Quel plaisir on trouve à parcourir le mécanisme d’un roman bien construit. Jean-Baptiste Andrea possède la minutie du sculpteur qu’il dépeint dans son quatrième roman Veiller sur elle, tant il manie avec virtuosité le rythme de ses péripéties. Mimo Vitaliani s’apprête à rendre son dernier souffle, isolé dans un monastère au fin fond de l’Italie. Les moines qui l’entourent sur son lit de mort se demandent encore qui était au fond ce nain sculpteur, exilé parmi eux depuis des décennies, qui passait des heures à « veiller sur elle ». Qui est-elle ? Pourquoi cet homme se trouve-t-il là alors qu’il semble n’avoir aucun lien avec la religion ? C’est lui-même, Mimo le narrateur, qui reviendra pour nous, lecteur, sur sa propre vie alors qu’il ne lui reste que quelques heures à vivre.
Romancier planificateur, Jean-Baptiste Andréa semble savoir parfaitement où il se rend du premier au dernier mot, distillant les informations au compte-goutte afin de maintenir l’envie de tourner la page. On est pourtant loin des ficelles éculées des « page turner ». Les personnages sont brossés avec une nuance et une complexité savoureuses. Mimo est un artiste génial acclamé pour son talent, mais il est au fond pétri d’égoïsme et cède beaucoup sur ses rêves d’enfance pour mieux grimper l’échelle sociale auprès des Orsini. Viola est une rebelle et une originale, un personnage féminin flamboyant, mais elle s’assagit avec l’âge, renonce elle aussi à ses idéaux pour mieux se conformer aux attentes des siens. Si tous les deux ont un ultime sursaut, leur trajectoire respective dessine un roman des renoncements, une histoire de lâchetés, voire d’individus écrasés par leur condition. Mimo est un nain aux origines prolétaires, Viola une femme issue de la noblesse, chacun aspire à briser ses chaînes et à s’élever, chacun finit par chuter dans l’ordinaire, dans le conformisme.

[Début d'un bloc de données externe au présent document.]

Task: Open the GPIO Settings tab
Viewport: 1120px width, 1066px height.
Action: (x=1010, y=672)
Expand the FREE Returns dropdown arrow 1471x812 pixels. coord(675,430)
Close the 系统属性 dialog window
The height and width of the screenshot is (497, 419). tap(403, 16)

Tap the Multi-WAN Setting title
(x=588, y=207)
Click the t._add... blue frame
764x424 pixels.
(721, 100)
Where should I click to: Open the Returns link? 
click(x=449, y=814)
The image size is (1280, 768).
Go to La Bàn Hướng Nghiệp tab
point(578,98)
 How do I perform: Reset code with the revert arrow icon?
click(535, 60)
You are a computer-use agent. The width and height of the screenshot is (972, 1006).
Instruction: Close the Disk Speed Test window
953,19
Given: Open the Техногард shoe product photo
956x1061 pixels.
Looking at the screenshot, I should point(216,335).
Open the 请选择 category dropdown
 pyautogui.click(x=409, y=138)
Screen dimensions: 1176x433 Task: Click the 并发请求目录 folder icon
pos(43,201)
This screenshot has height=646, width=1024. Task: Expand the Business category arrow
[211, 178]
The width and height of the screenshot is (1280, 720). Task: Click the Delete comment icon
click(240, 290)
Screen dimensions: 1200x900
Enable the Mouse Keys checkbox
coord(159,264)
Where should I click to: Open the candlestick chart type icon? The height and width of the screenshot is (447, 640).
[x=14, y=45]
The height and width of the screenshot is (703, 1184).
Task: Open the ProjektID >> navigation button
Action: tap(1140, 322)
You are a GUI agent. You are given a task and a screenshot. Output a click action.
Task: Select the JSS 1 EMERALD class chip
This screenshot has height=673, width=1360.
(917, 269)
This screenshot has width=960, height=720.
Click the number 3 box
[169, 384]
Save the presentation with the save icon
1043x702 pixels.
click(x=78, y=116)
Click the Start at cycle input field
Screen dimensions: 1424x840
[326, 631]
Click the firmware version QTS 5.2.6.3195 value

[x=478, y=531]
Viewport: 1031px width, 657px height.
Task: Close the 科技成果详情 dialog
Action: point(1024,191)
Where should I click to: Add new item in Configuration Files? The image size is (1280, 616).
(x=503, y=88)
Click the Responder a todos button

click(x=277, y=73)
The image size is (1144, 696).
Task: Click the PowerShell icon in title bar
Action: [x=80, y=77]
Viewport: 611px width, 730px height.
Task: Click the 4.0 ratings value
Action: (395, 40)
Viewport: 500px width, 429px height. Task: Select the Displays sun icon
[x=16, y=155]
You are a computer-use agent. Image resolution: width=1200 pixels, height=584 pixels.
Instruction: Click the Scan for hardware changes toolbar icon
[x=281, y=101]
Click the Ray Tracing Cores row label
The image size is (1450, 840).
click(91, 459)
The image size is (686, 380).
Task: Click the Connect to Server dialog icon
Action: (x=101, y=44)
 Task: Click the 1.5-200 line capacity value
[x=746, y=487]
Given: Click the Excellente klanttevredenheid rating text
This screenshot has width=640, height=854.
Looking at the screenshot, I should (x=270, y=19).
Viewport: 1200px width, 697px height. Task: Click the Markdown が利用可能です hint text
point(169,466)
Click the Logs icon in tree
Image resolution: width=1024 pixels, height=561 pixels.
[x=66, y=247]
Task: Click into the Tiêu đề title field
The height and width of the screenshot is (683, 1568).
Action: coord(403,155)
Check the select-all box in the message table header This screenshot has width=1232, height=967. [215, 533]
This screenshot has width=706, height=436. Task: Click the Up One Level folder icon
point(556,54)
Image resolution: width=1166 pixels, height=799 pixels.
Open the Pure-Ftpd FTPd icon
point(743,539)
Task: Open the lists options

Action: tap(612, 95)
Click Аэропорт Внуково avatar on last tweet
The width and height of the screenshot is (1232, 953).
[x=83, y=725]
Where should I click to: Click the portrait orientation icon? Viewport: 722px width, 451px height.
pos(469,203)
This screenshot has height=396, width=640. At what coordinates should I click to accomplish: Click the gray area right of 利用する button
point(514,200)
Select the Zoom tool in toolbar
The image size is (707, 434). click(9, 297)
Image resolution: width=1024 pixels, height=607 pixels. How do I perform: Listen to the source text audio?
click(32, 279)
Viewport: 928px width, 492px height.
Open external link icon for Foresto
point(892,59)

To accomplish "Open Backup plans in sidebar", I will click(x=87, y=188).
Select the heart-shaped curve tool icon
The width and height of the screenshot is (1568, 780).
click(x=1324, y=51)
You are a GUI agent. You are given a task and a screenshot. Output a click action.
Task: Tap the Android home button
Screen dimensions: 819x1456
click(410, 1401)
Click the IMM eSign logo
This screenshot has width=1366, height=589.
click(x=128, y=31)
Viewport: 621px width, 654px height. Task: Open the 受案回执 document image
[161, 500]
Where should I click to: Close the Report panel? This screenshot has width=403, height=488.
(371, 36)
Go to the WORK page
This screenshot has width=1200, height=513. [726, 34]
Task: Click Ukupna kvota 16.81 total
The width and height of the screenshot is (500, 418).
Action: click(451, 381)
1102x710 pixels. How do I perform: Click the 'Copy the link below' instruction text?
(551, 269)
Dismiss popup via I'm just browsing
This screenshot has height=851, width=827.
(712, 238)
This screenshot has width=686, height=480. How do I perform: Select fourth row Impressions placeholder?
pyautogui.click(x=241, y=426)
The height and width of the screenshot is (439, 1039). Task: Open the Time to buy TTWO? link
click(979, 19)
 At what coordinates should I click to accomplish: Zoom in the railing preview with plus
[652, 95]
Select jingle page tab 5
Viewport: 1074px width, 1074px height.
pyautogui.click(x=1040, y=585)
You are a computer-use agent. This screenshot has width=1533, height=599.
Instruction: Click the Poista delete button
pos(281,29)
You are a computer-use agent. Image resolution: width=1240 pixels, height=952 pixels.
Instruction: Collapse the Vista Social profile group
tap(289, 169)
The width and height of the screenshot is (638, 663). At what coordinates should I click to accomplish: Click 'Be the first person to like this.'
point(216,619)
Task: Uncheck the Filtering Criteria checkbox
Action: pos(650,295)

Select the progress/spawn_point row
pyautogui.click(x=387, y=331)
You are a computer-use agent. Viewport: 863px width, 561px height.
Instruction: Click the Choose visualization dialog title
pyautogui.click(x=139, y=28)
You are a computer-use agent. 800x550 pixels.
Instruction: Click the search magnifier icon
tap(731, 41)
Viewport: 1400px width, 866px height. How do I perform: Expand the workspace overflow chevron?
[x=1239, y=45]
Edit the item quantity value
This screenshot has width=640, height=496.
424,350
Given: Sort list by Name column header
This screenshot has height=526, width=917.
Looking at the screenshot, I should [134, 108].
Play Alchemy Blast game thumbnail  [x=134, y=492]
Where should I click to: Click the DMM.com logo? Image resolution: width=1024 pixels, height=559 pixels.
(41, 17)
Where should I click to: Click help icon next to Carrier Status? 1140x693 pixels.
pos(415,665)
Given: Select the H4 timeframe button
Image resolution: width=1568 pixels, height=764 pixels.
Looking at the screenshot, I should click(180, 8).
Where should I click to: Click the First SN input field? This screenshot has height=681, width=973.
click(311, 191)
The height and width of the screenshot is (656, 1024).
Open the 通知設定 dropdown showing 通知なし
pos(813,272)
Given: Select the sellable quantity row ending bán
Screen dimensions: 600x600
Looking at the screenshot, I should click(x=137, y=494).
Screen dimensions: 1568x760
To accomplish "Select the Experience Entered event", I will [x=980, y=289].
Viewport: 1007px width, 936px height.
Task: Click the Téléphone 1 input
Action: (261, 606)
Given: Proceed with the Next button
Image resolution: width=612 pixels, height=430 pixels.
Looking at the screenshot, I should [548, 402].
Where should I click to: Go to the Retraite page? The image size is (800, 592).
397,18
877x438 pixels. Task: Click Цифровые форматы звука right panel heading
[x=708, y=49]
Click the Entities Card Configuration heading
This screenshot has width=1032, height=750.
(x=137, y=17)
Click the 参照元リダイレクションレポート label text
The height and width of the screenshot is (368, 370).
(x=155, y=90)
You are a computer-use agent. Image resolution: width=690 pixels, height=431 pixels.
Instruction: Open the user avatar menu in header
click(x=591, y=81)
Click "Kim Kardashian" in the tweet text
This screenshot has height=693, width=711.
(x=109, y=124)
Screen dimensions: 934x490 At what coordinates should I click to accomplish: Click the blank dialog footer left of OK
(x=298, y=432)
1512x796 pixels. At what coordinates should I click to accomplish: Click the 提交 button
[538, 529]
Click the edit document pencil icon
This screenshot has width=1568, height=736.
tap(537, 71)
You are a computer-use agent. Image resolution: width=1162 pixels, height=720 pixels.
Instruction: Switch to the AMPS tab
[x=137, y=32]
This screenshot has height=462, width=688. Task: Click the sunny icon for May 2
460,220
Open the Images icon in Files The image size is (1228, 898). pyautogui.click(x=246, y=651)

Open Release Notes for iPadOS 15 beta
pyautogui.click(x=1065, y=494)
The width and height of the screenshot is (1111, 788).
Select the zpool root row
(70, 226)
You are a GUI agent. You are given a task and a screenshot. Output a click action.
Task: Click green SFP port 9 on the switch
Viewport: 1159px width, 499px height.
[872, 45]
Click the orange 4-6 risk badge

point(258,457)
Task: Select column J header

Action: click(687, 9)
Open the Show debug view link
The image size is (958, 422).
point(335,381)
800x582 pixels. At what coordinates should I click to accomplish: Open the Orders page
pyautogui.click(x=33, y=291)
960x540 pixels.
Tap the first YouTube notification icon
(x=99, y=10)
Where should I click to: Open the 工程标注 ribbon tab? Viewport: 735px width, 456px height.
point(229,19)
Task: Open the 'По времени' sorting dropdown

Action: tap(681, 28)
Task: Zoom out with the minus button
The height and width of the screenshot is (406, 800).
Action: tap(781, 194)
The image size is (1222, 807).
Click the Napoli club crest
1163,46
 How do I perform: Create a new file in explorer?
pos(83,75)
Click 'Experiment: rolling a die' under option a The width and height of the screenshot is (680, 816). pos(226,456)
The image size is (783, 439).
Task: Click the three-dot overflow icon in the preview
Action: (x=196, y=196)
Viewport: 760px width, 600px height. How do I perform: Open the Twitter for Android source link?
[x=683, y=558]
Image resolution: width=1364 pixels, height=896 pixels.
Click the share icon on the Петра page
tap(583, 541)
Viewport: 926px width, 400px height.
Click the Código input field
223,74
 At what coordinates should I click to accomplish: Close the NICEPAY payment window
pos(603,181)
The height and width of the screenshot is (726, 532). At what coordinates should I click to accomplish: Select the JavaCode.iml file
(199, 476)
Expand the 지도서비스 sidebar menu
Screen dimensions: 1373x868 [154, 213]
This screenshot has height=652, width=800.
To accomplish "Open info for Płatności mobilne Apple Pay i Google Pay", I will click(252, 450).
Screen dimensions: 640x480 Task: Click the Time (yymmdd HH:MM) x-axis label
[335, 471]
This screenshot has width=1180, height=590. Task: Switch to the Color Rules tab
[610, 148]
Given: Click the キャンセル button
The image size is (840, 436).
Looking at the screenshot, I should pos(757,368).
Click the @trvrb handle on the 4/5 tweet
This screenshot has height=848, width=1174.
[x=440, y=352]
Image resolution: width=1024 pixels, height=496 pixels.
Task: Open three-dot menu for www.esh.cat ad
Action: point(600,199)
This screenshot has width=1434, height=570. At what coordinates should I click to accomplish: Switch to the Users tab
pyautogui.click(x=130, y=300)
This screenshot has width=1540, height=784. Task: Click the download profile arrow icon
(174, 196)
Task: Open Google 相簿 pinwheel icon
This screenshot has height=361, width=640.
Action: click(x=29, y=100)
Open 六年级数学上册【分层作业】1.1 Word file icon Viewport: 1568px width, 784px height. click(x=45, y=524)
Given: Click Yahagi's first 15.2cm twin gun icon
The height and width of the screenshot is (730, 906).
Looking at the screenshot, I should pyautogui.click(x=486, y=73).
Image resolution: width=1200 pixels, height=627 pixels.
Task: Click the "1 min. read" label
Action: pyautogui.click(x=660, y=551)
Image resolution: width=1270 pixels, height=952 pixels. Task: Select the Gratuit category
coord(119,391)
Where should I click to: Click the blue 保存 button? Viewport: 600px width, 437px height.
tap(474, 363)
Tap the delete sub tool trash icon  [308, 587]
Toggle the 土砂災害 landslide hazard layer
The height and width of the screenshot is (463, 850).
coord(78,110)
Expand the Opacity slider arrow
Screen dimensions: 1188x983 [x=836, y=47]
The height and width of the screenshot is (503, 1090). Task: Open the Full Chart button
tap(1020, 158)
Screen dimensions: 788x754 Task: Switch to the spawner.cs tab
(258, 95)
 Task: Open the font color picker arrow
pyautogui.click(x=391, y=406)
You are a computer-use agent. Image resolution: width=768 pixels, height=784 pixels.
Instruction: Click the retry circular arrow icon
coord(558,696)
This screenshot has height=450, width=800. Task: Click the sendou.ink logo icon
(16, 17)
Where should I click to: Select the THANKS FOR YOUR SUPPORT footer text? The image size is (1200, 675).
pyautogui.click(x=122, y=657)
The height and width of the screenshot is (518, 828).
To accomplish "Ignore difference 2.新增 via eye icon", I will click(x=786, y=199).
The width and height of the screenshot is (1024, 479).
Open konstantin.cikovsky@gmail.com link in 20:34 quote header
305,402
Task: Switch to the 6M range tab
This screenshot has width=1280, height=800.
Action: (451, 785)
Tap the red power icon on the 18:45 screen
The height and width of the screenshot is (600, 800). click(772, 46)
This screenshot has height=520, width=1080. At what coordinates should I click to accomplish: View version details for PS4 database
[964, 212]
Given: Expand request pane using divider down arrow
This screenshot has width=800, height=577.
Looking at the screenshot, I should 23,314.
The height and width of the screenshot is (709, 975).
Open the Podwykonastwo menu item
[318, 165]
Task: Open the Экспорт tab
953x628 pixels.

Et puis il y a l’histoire, ce 20e siècle effervescent que chaque personnage traverse à sa manière, un peu comme dans le Tambour de Gunter Grass. Il y a cet ultime drame, un tremblement de terre destructeur qui agit comme un révélateur de l’absurdité des quêtes humaines. Francesco et ses ambitions de devenir pape ? Viola, femme politique émancipée et révolutionnaire ? Les Orsini, enfin dominateurs sur leurs terres ? En quelques minutes, tout s'est effondré, les bâtiments ont disparu, les corps disloqués ont été ensevelis. Pour les survivants, quoi de plus vertigineux ? C’est de cette infinie tristesse que naît la fameuse Pieta de Mimo, celle qui chamboule tous ceux qui la contemplent, celle qui a subi la censure du Vatican, l’objet de la veille constante du narrateur dans ses années de reclus, au monastère. On l’avait deviné, la Pieta est Viola.
Mais quand l’ouvrage est si précis, quand le chemin transporte si loin et si efficacement, quand le souffle des premières pages ne se tarit jamais vraiment, l’arrivée ne rate jamais sa cible. La prévisibilité scénaristique – toute relative, parce que globalement on est plutôt dans l’imprévisible du début à la fin - importe peu. Il n'y a pas non plus de propos fort, on ne sait jamais vraiment ce que l'auteur herche à nous dire, au fond. Le style, assez classique, est quelques fois un peu lourd mais surtout très efficace.
Il n'empêche. Ca fonctionne, c’est fait avec élégance, avec intelligence, avec rigueur. C'est un bel objet d'artisanat. Un livre qui peut plaire aux plus littéraires comme à ceux qui ne recherchent que du plaisir dans la lecture. Un bouquin qu’on pourrait finalement conseiller à n’importe qui. Rien que pour ça, je trouve que le Goncourt, habituellement plus élitiste dans ses choix, est mérité. Plutôt que de faire primer la virtuosité de la forme, comme elle le fait habituellement, l'Académie consacre cette fois l'art du récit. La littérature, c'est aussi (surtout, diront certains), savoir raconter une histoire. Et Jean-Baptiste Andréa l'a fait avec brio.